═════ Fragmento de página ═════
El rey griego Ptolomeo I gobernó el antiguo Egipto a partir del siglo IV AEC e introdujo allí la cultura griega. Muy pronto floreció en Alejandría una comunidad judía. Sin avergonzarse de haberse helenizado, los judíos de Alejandría hablaban en griego y ocuparon muchas posiciones claves en el gobierno y el comercio griego. La comunidad era grande; algunos eruditos estiman que llegó a más de un millón de personas.

Los judíos de Alejandría continuaron floreciendo durante los tiempos romanos. El historiador judío Iosefo describió que allí había una comunidad semiautónoma: “Su líder es un gobernador que legisla y juzga al pueblo”. Él también señaló que los judíos de Alejandría eran escrupulosos cumpliendo las leyes de su comunidad judía.
═════ Información mostrada ═════
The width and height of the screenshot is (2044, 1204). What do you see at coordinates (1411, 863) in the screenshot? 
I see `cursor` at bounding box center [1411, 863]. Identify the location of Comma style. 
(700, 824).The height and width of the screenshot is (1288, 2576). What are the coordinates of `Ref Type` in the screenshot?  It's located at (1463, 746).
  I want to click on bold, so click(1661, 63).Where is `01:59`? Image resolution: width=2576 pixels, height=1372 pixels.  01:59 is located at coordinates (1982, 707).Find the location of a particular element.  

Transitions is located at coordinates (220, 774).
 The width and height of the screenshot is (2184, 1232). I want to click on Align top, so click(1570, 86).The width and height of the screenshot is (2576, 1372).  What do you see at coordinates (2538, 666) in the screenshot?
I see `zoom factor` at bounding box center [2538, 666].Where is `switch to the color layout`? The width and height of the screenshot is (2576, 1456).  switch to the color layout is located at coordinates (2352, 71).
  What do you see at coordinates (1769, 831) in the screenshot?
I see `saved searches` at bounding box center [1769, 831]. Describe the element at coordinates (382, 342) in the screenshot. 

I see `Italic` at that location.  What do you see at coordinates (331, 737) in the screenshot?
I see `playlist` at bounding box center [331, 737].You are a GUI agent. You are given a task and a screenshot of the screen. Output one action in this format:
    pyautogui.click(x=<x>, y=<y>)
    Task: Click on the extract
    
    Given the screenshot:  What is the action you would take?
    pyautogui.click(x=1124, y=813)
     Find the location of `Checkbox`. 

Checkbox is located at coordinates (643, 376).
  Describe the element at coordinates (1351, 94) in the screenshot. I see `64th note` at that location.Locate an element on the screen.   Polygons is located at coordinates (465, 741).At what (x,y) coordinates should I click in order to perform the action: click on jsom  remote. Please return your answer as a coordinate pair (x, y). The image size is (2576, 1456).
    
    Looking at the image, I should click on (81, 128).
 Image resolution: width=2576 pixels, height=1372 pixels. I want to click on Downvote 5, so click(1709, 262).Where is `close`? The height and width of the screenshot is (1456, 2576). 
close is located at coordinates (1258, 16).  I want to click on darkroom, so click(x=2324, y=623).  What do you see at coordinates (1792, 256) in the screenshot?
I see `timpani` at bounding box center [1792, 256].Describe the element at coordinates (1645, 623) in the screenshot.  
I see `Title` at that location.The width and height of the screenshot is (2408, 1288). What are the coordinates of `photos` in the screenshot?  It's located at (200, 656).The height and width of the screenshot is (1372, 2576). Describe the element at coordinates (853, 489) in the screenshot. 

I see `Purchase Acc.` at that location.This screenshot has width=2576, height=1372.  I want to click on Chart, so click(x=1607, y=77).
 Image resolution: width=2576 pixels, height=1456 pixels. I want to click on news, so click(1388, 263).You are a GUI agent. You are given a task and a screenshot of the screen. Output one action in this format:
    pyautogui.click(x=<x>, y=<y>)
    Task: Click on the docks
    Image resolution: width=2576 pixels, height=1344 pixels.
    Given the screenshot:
═════
● Qué harás: Repite, por favor, sin ningún cambio el pasaje del fragmento sobre los judíos de Alejandría que va desde "El rey griego" hasta "su comunidad judía.". Las líneas no tienen relación con el fragmento.

● Solución del ejercicio:
El rey griego Ptolomeo I gobernó el antiguo Egipto a partir del siglo IV AEC e introdujo allí la cultura griega. Muy pronto floreció en Alejandría una comunidad judía. Sin avergonzarse de haberse helenizado, los judíos de Alejandría hablaban en griego y ocuparon muchas posiciones claves en el gobierno y el comercio griego. La comunidad era grande; algunos eruditos estiman que llegó a más de un millón de personas.

Los judíos de Alejandría continuaron floreciendo durante los tiempos romanos. El historiador judío Iosefo describió que allí había una comunidad semiautónoma: “Su líder es un gobernador que legisla y juzga al pueblo”. Él también señaló que los judíos de Alejandría eran escrupulosos cumpliendo las leyes de su comunidad judía.